* Begin *

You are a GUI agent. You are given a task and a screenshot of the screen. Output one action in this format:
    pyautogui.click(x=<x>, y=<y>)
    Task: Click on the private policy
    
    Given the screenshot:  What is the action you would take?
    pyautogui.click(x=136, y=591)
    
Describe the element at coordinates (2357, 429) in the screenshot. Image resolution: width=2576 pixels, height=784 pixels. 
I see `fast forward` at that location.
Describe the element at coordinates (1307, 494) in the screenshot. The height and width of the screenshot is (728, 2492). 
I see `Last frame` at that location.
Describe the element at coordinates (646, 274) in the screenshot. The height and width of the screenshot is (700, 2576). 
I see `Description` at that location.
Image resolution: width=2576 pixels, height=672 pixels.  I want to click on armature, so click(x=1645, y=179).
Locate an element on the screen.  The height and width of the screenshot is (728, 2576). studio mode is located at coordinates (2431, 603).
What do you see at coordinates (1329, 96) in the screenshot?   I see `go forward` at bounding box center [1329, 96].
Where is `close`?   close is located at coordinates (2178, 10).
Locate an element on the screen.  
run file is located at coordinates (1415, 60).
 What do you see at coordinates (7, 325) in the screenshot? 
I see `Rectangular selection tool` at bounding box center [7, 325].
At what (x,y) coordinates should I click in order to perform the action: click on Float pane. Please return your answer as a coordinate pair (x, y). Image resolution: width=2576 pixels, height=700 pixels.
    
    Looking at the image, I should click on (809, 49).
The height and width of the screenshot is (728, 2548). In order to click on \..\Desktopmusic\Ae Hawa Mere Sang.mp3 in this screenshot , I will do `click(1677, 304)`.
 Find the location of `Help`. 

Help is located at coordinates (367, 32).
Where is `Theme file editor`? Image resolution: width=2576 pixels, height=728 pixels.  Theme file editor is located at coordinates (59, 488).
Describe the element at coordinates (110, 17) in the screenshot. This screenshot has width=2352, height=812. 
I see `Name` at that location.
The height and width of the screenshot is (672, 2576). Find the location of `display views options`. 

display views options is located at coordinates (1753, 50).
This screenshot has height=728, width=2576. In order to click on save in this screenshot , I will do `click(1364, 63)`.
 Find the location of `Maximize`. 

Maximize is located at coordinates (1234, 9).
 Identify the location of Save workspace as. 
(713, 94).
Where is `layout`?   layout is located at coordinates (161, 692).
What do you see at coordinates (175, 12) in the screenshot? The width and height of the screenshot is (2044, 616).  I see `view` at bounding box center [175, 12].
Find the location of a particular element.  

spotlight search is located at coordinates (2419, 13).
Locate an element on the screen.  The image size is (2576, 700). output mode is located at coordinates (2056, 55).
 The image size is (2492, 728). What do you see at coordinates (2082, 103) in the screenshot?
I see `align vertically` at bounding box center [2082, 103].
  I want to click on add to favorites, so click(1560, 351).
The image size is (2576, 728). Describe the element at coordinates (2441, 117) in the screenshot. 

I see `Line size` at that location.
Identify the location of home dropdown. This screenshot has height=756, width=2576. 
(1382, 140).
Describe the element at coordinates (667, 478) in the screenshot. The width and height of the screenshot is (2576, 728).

* End *

Requirements
Copy all of the records above word for word, keeping every line as it appears.

Task result
You are a GUI agent. You are given a task and a screenshot of the screen. Output one action in this format:
    pyautogui.click(x=<x>, y=<y>)
    Task: Click on the private policy
    
    Given the screenshot:  What is the action you would take?
    pyautogui.click(x=136, y=591)
    
Describe the element at coordinates (2357, 429) in the screenshot. Image resolution: width=2576 pixels, height=784 pixels. 
I see `fast forward` at that location.
Describe the element at coordinates (1307, 494) in the screenshot. The height and width of the screenshot is (728, 2492). 
I see `Last frame` at that location.
Describe the element at coordinates (646, 274) in the screenshot. The height and width of the screenshot is (700, 2576). 
I see `Description` at that location.
Image resolution: width=2576 pixels, height=672 pixels.  I want to click on armature, so click(x=1645, y=179).
Locate an element on the screen.  The height and width of the screenshot is (728, 2576). studio mode is located at coordinates (2431, 603).
What do you see at coordinates (1329, 96) in the screenshot?   I see `go forward` at bounding box center [1329, 96].
Where is `close`?   close is located at coordinates (2178, 10).
Locate an element on the screen.  
run file is located at coordinates (1415, 60).
 What do you see at coordinates (7, 325) in the screenshot? 
I see `Rectangular selection tool` at bounding box center [7, 325].
At what (x,y) coordinates should I click in order to perform the action: click on Float pane. Please return your answer as a coordinate pair (x, y). Image resolution: width=2576 pixels, height=700 pixels.
    
    Looking at the image, I should click on (809, 49).
The height and width of the screenshot is (728, 2548). In order to click on \..\Desktopmusic\Ae Hawa Mere Sang.mp3 in this screenshot , I will do `click(1677, 304)`.
 Find the location of `Help`. 

Help is located at coordinates (367, 32).
Where is `Theme file editor`? Image resolution: width=2576 pixels, height=728 pixels.  Theme file editor is located at coordinates (59, 488).
Describe the element at coordinates (110, 17) in the screenshot. This screenshot has width=2352, height=812. 
I see `Name` at that location.
The height and width of the screenshot is (672, 2576). Find the location of `display views options`. 

display views options is located at coordinates (1753, 50).
This screenshot has height=728, width=2576. In order to click on save in this screenshot , I will do `click(1364, 63)`.
 Find the location of `Maximize`. 

Maximize is located at coordinates (1234, 9).
 Identify the location of Save workspace as. 
(713, 94).
Where is `layout`?   layout is located at coordinates (161, 692).
What do you see at coordinates (175, 12) in the screenshot? The width and height of the screenshot is (2044, 616).  I see `view` at bounding box center [175, 12].
Find the location of a particular element.  

spotlight search is located at coordinates (2419, 13).
Locate an element on the screen.  The image size is (2576, 700). output mode is located at coordinates (2056, 55).
 The image size is (2492, 728). What do you see at coordinates (2082, 103) in the screenshot?
I see `align vertically` at bounding box center [2082, 103].
  I want to click on add to favorites, so click(1560, 351).
The image size is (2576, 728). Describe the element at coordinates (2441, 117) in the screenshot. 

I see `Line size` at that location.
Identify the location of home dropdown. This screenshot has height=756, width=2576. 
(1382, 140).
Describe the element at coordinates (667, 478) in the screenshot. The width and height of the screenshot is (2576, 728).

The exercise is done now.